Assessing the march of mediation in Family Dispute Resolution Week 2014

Guest blogger Suzanne Kingston, partner at Withers, examines DR options and progress so far in promoting non-court dispute resolution.

We have been celebrating Family Dispute Resolution Week since Monday, and dispute resolution practitioners have been marking the annual event with a series of activities around the country, overseen by the umbrella organisation for family lawyers, Resolution.  Family DR Week is aimed at raising awareness of the alternative ways that family disputes can be resolved, other than through contentious and costly litigation in the courts.

Various dispute resolution methods have been available for many years, but their prominence of mediation has come to the fore in recent years.  This follows the government’s promotion of non-court options for resolving family disputes, heralded by the introduction, in 2011, of Mediation Information and Assessment Meetings (MIAMs) to provide couples seeking to commence family litigation through the courts with information on the alternatives.
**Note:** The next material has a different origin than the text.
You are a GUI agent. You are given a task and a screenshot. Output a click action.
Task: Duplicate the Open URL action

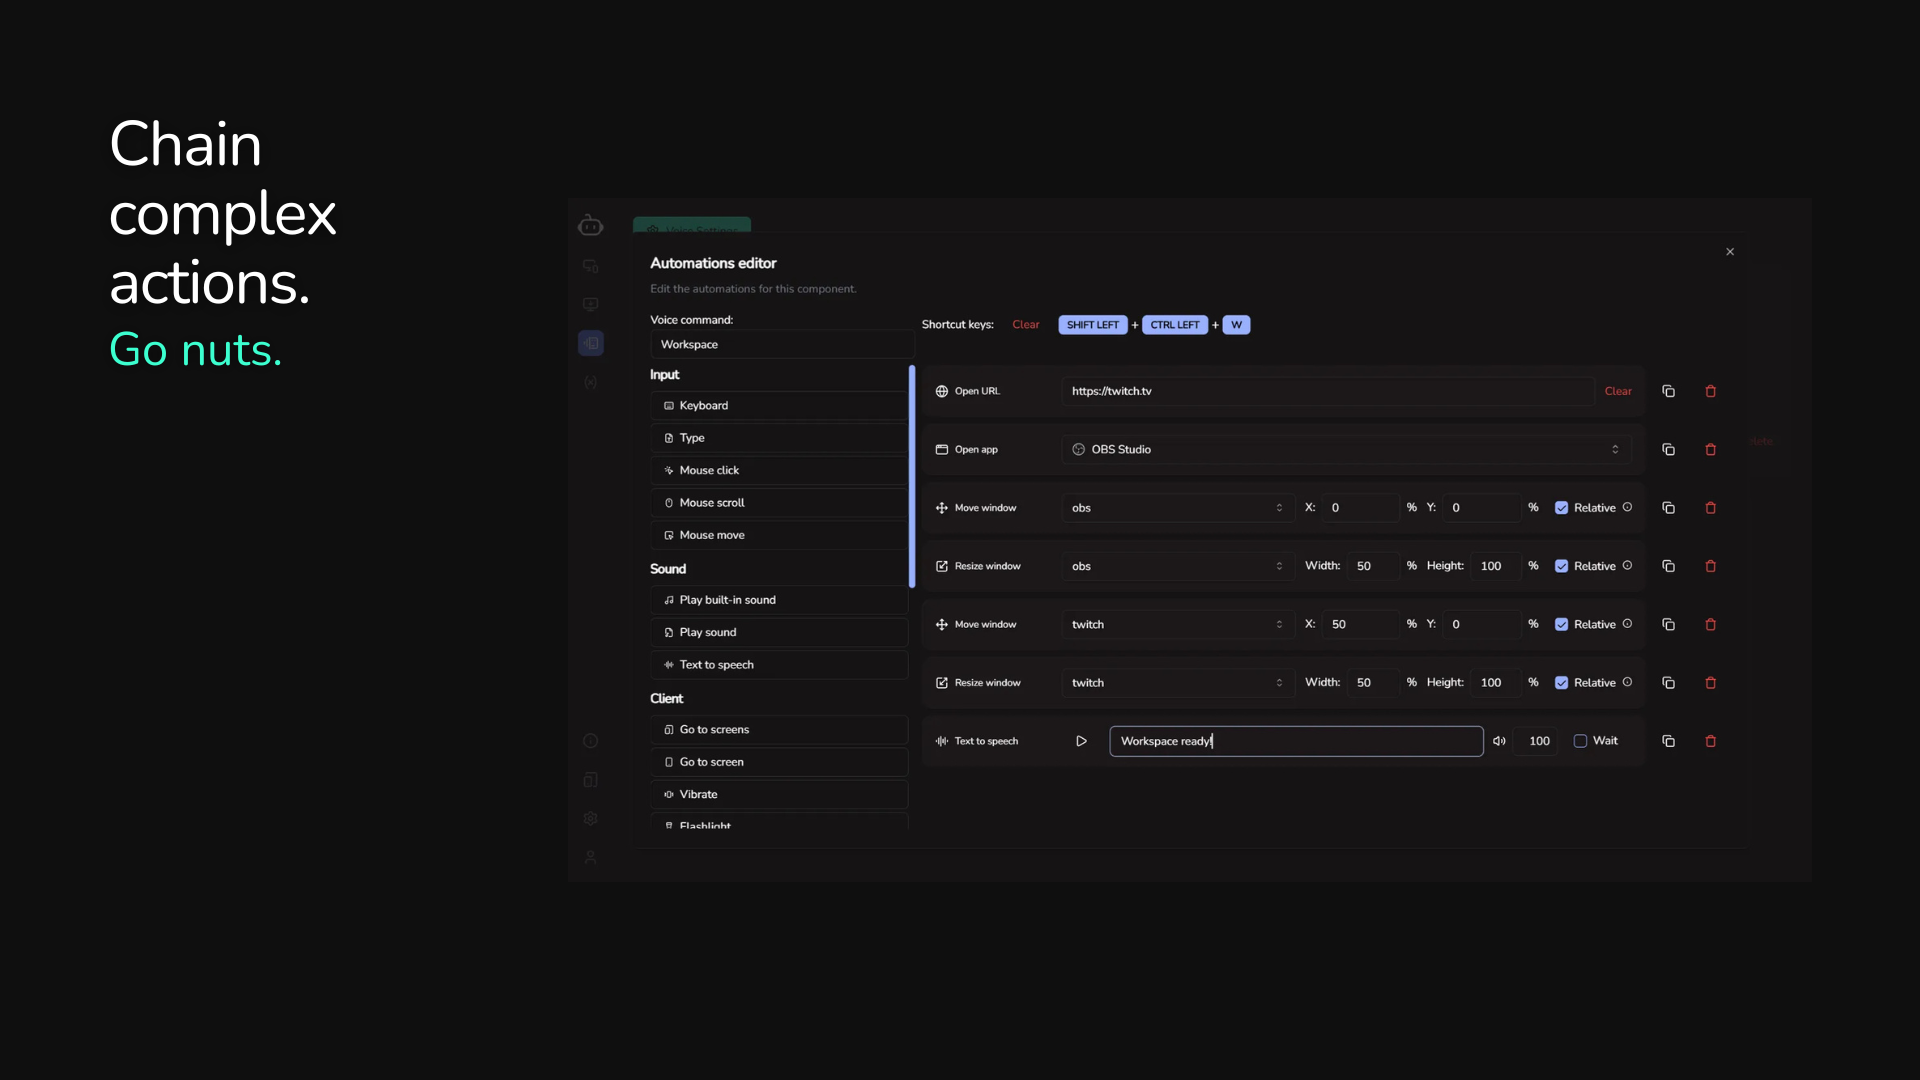tap(1668, 391)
There is now a wealth of cogent, non-court options to explore:

  • Mediation: couples meet together, aided by the neutral input and guidance of a Mediator to talk through issues and work towards agreeing common ground.  The Mediator will provide general legal information and helps the parties reach consensus and it is normally helpful for the parties to have some legal advice in parallel with the process.  Arriving at a negotiated agreement that both parties can live with has huge benefits for ongoing relationships – which is often the reality where children are involved.  There are many other benefits; it can produce a quick resolution and it is also considered to be cheaper than the legal process.
  • Collaborative law: each party appoints independent legal advisers to participate in four-way negotiations.  The legal advisers and the couple sign an agreement at the start committing to resolve issues without resorting to court proceedings and work towards a bespoke solution.  The negotiations conclude with a consensual resolution and terms which can be approved by the court and made into an order.
  • Arbitration: this is a quasi-judicial process where a qualified arbitrator adjudicates over issues that the parties have not been able to agree about.  The arbitral award is binding and the arbitrator will produce a reasoned decision supporting the outcome.  The parties can choose an arbitrator with the right skill set from a pool of 220 Institute of Family Arbitration trained arbitrators, many eminent retired judges, high ranking barristers and experienced solicitors.  For the time being the scope of family arbitration is limited to financial and property issues, but arbitration has many characteristics to commend it.  The process is entirely bespoke and although the rules lay down a default procedure, parties can decide a timetable that is tailored to their requirements.
  • In addition to the DR models set out above, couples can also choose solicitor-led negotiation, and it may be possible to negotiate the outline terms of an agreement themselves.

Progress of mediation and dispute resolution

The numbers of disputes resolved through mediation got off to a good start following the introduction of MIAMs, but statistics compiled last year showed that, since cuts to public funding were introduced in 2013, the numbers of couples attending out of court sessions have plummeted by 47%.   Apparently, separating couples with no access to legal aid go straight to court as litigants in person, which is adding to the already over-burdened court system.  With more people representing themselves, family cases invariably take longer and take up more of the courts’ time and resources.  The effects on children are now well documented; a survey commissioned by Resolution and published this week sets out in statistical detail the detrimental effect of divorce on children; effects that Resolution argue can be mitigated by choosing non-court options.

The government has responded in a number of ways.  First, in April this year by making it compulsory to attend a MIAM before an application for court proceedings can be issued.  Second, by publicising the availability of legal aid for mediation (a large pot of money set aside for mediation went unspent last year) and third, in August, by announcing the extension of funding for a single free mediation session where just one of the parties qualifies for legal aid.  The hope is that the numbers of couples attending mediation and other non-court dispute resolution options will rise again and this week’s campaign aims to have a huge impact on raising awareness.

The future of family dispute resolution

It is worth noting at this point in 2014, during the third annual Family DR Week, that there has been a broadening of the DR horizon in the last few years and a movement expanding from the historic mediation centric option.  There is now in place strong and diverse alternatives to court litigation and the Resolution survey published at the start of this week has highlighted the huge impact of divorce on children; separating couples can now investigate the real options available to them in the knowledge that there are cogent choices to be made and real benefits to choosing a non-court route to resolving their dispute.